Your message dated Sat, 4 Sep 2021 22:15:48 +0200
with message-id <ytpt9pgd5sjpx...@aurel32.net>
and subject line Re: Bug#757474: libc6: amd copying a SVCXPRT structure leads
to libc's RPC code sending packets of incorrect length
has caused the Debian Bug report #757474,
regarding libc6: amd copying a SVCXPRT structure leads to libc's RPC code
sending packets of incorrect length
to be marked as done.
This means that you claim that the problem has been dealt with.
If this is not the case it is now your responsibility to reopen the
Bug report if necessary, and/or fix the problem forthwith.
(NB: If you are a system administrator and have no idea what this
message is talking about, this may indicate a serious mail system
misconfiguration somewhere.

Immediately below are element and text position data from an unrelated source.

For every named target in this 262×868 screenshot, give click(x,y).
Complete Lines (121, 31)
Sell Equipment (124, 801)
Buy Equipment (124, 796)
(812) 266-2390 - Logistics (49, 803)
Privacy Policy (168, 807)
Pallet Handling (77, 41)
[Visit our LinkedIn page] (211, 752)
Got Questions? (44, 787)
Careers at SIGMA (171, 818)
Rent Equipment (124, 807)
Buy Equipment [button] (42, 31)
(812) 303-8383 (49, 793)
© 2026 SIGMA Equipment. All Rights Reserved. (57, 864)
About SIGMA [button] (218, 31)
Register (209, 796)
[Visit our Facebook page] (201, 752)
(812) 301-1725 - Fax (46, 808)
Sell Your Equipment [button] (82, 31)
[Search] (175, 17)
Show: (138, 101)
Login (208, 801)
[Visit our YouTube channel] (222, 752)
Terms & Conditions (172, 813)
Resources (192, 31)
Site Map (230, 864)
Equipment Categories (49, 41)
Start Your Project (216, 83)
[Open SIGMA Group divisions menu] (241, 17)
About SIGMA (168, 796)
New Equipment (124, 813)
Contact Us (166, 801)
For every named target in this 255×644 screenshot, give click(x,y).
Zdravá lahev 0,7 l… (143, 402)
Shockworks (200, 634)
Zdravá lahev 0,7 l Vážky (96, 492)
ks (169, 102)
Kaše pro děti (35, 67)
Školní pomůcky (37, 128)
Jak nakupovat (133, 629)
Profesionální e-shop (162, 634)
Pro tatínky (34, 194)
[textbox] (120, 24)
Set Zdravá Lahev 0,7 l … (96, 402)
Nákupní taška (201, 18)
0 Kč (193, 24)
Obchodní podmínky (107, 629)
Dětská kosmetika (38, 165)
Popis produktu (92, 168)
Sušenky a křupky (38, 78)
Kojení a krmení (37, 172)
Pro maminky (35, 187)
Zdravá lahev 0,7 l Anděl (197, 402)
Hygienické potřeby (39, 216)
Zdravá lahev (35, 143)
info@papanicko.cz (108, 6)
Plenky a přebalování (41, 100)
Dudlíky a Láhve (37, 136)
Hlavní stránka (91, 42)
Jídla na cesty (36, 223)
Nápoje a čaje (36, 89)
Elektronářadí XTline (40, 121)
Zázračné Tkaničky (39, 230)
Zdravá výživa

Please contact ow...@bugs.debian.org
immediately.)
--
757474: https://bugs.debian.org/cgi-bin/bugreport.cgi?bug=757474
Debian Bug Tracking System
Contact ow...@bugs.debian.org with problems
--- Begin Message ---
Package: libc6
Version: 2.13-38+deb7u3
Severity: normal
Tags: upstream patch
This is really a problem with amd (am-utils), not the eglibc, but it's hard to
solve on amd's side (see topic "NFS v2 RPC reply on LOOKUP" on the am-utils
list) but can easily be hacked around on eglibc's side.
The phenomenon is an amd NFS mount (typically on user login) to stall for 5 or
10 seconds.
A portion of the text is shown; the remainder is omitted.